И Откаленко, как всегда скупо и отрывисто, однако ничего не пропуская, доложил чуть не по часам все свои действия и все происшествия в далёком южном городе, закончившиеся арестом опасной воровской группы.
— Это уж, милый мой, на бандитскую группу тянет, — покачал головой Цветков и спросил у Игоря: — Наган сдал на экспертизу?
— Сдал.
— У кого ты его изъял?
— У Заморина. Кличка Директор. Главарь.
— Никого из них ещё не допрашивал?
— Нет. Сегодня же утром только взяли.
— Та-ак… — задумчиво произнёс Цветков. — Ну что ж, милые мои. Надо начинать работу. Фролов на месте, не звонил?
— Выехал в Тимирязевский район.
— Свяжись. Если не может сейчас приехать, по его поручению сами допросим всех троих, пока ещё тёпленькие, пока в голове у них всё вверх дном.

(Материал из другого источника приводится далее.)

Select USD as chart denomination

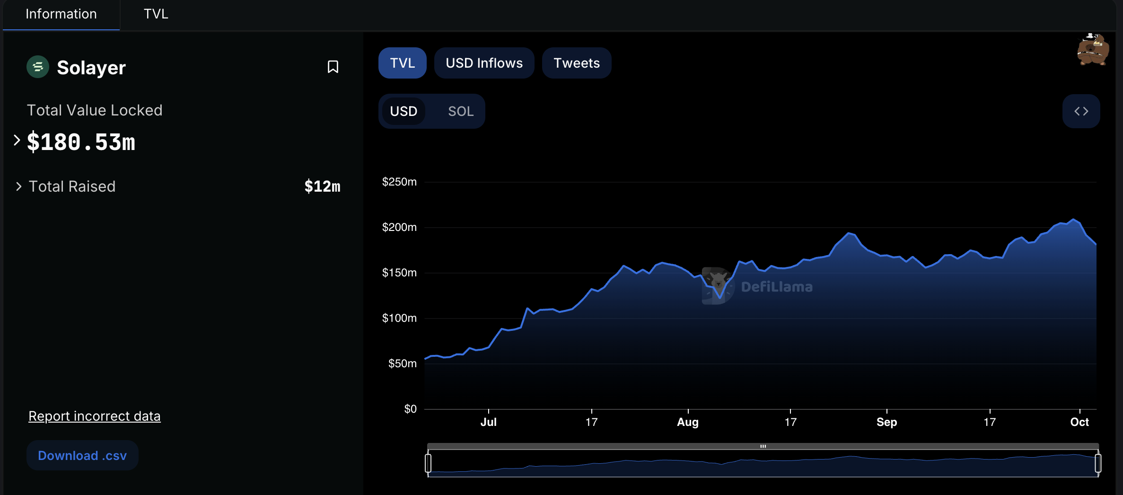404,111
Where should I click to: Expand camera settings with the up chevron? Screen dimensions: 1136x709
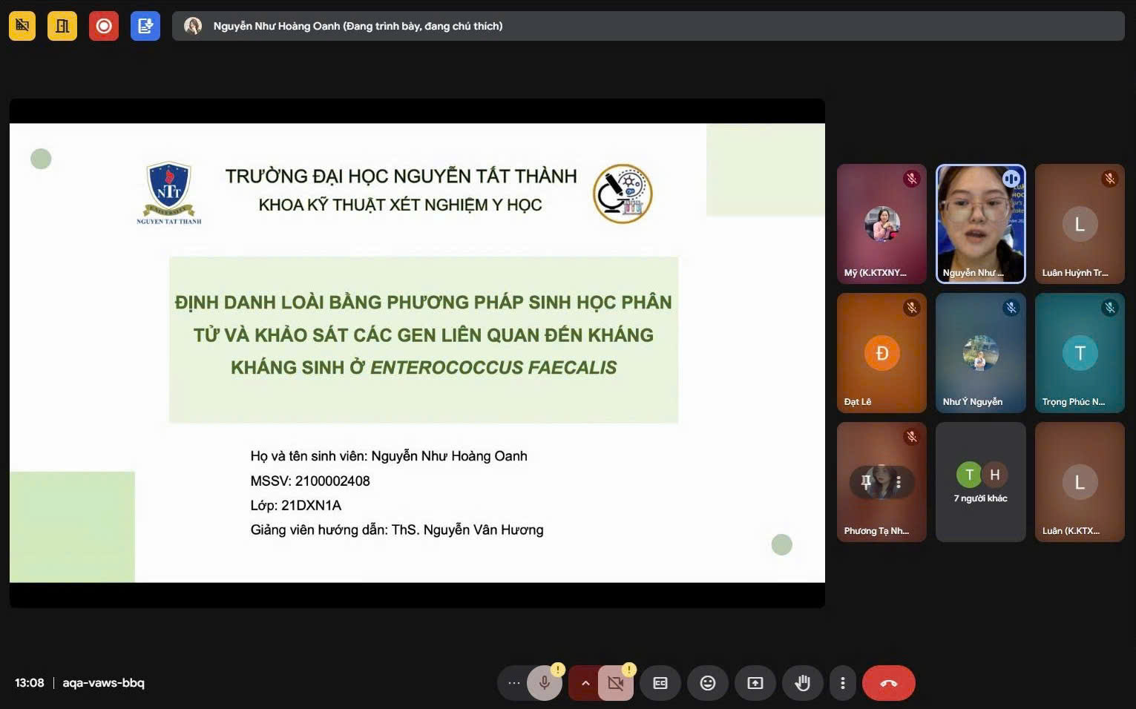(585, 683)
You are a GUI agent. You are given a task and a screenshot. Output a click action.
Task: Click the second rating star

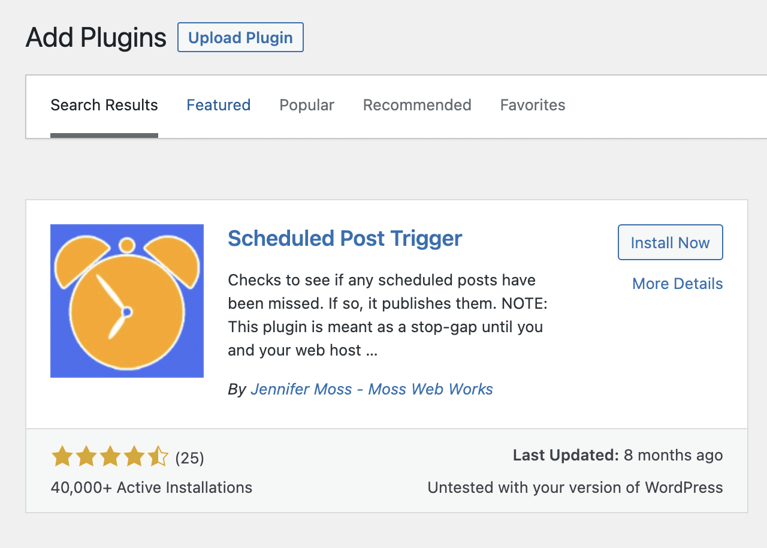[86, 457]
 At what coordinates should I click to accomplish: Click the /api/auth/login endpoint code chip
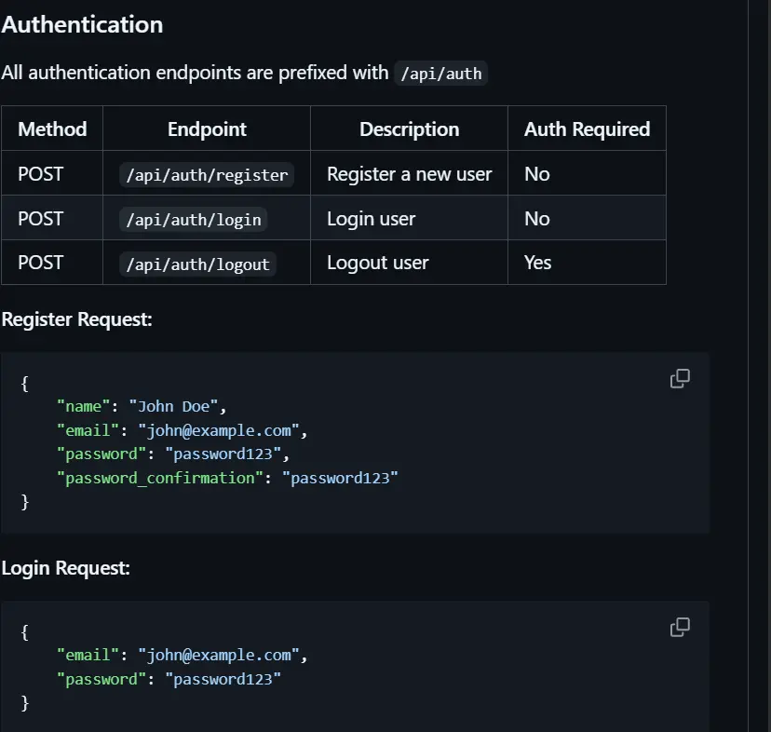point(193,218)
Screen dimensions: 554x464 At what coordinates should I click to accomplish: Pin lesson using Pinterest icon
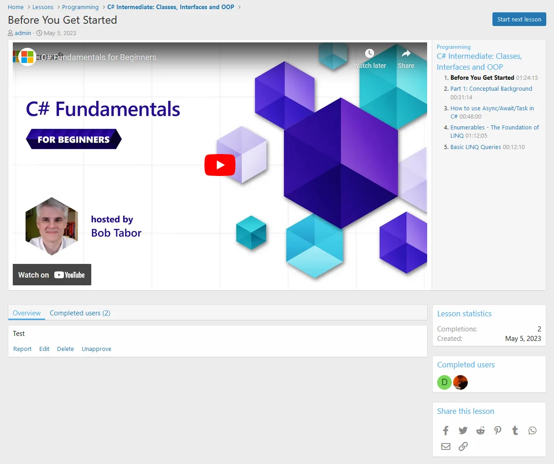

— Данные по ним хоть какие-нибудь есть? — поинтересовался Виталий. — Что за люди?
— Данных мало, — сдержанно ответил Откаленко, раскрывая принесённую папку. — Только о прежних судимостях. По две у каждого, кроме Ткачука. У того одна. Зелёный ещё. Из-за него-то, в общем, они и засыпались.

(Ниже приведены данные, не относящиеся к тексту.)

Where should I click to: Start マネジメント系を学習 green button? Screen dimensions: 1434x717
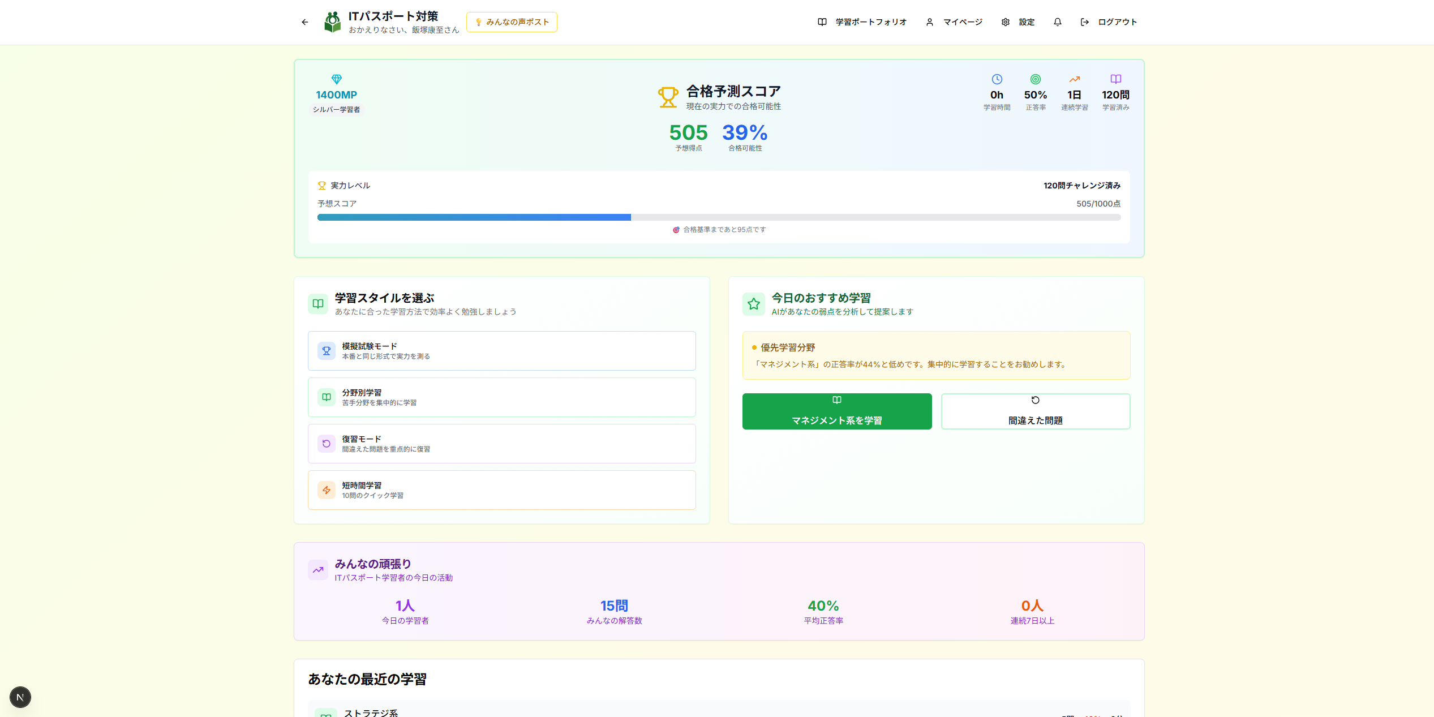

— Не из-за него, так ещё из-за чего-нибудь, — запальчиво возразил Виталий. — Всё равно мы бы их взяли. Подумаешь, неуловимые.
— И такие попадаются, — угрюмо возразил Откаленко. — Не знаешь, что ли?
— Только когда мы плохо работаем, — отпарировал Лосев. — Тогда попадаются и неуловимые, тогда их всю жизнь искать можно.
— Ну ладно, — остановил их Цветков, — бесполезный разговор. — Он обернулся к Откаленко: — Звони в Тимирязевский. По этому, — и кивнул на свой телефон.
Пока Откаленко дозванивался, Виталий успел доложить о своей поездке к Филипенко и посещении ресторана, включая и случайную встречу с Потехиным и Левицким.
— Значит, убитый опознан… — задумчиво произнёс Цветков. — Что ж, на мой взгляд, версия с Гороховым вполне основательна. Может, и ссора у тех двоих произошла из-за этого убийства, как думаешь?
— Очень возможно, Фёдор Кузьмич, — согласился Виталий и, помедлив, добавил: — А Левицкий, кажется, и в самом деле сопливая баба.
— Казаться тебе это не может, ты и двух слов с ним не сказал и знать о нём ничего пока не знаешь.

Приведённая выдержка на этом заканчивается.